Tingkatkan Standar Kompetensi, SMK IT Al-Anwary Garut Gelar Verifikasi UKK Bersama Pengawas KCD XI Jawa Barat

Berita914 Dilihat

 

 

Garut_Sinar Priangan New

Dalam upaya memastikan kualitas dan standar kompetensi lulusan tetap terjaga, SMK IT Al-Anwary menyelenggarakan agenda Verifikasi Uji Kompetensi Keahlian (UKK) pada Kamis, 6 Maret 2026. Kegiatan yang berlangsung di lingkungan sekolah yang berlokasi di Tarogong Kidul ini dihadiri langsung oleh Pengawas Pembina Kantor Cabang Dinas (KCD) Pendidikan Wilayah XI Provinsi Jawa Barat, Bapak H. Dede Nana Zohari, M.Pd.

 

Fokus utama dalam verifikasi kali ini adalah pendalaman mengenai sistem rubrik penilaian. Bapak H. Dede Nana Zohari menekankan pentingnya instrumen penilaian yang objektif dan terukur agar hasil UKK benar-benar mencerminkan kesiapan siswa dalam menghadapi dunia kerja maupun industri.

 

Instruksi Strategis Kepala Sekolah

 

Dalam sambutannya, Kepala SMK IT Al-Anwary, Bapak Aca Sutisna, S.Pd., M.M., memberikan apresiasi atas bimbingan dari pihak KCD. Beliau juga memanfaatkan momentum ini untuk memberikan instruksi tegas kepada jajaran dewan guru.

 

“Selain fokus pada kesuksesan UKK, saya menginstruksikan seluruh jajaran guru untuk segera mempersiapkan strategi sosialisasi penerimaan peserta didik baru di lingkungan sekolah. Sinergi antara prestasi akademik dan penguatan citra sekolah di mata masyarakat harus berjalan beriringan,” tegas Bapak Aca Sutisna.

 

Kolaborasi Lintas Mata Pelajaran Melalui Project-Based Learning

 

Menanggapi hasil verifikasi tersebut, Wakasek Kurikulum SMK IT Al-Anwary, Bapak Jajang Choerul Ibad, S.Pd., Gr. (yang akrab disapa Pak Arul), menjelaskan bahwa penerapan sistem penilaian terbaru ini menuntut fleksibilitas yang tinggi. Menurut Pak Arul, tantangan ke depan adalah proses adaptasi karena satu proyek UKK kini dapat melibatkan dua atau lebih guru mata pelajaran yang berbeda.
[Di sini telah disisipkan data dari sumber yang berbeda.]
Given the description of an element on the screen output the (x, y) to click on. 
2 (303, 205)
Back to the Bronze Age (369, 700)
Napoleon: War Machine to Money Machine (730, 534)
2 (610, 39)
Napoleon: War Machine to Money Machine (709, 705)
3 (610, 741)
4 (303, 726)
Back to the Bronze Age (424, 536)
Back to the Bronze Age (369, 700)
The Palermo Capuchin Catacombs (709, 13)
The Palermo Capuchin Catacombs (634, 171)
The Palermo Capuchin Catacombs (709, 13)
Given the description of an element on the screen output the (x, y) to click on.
“Pelaksanaan ini membutuhkan kerja sama yang solid antara seluruh pemangku kepentingan di sekolah dan yayasan agar dapat terlaksana secara maksimal. Meskipun membutuhkan adaptasi karena adanya integrasi antar mata pelajaran dalam satu proyek, kami optimis hal ini akan meningkatkan efisiensi dan kualitas penilaian,” ujar Pak Arul.

Kegiatan verifikasi ditutup dengan sesi diskusi dan pemantauan sarana prasarana penunjang ujian, sebagai bentuk komitmen SMK IT Al-Anwary dalam mencetak generasi unggul yang siap kerja, cerdas, dan kompetitif.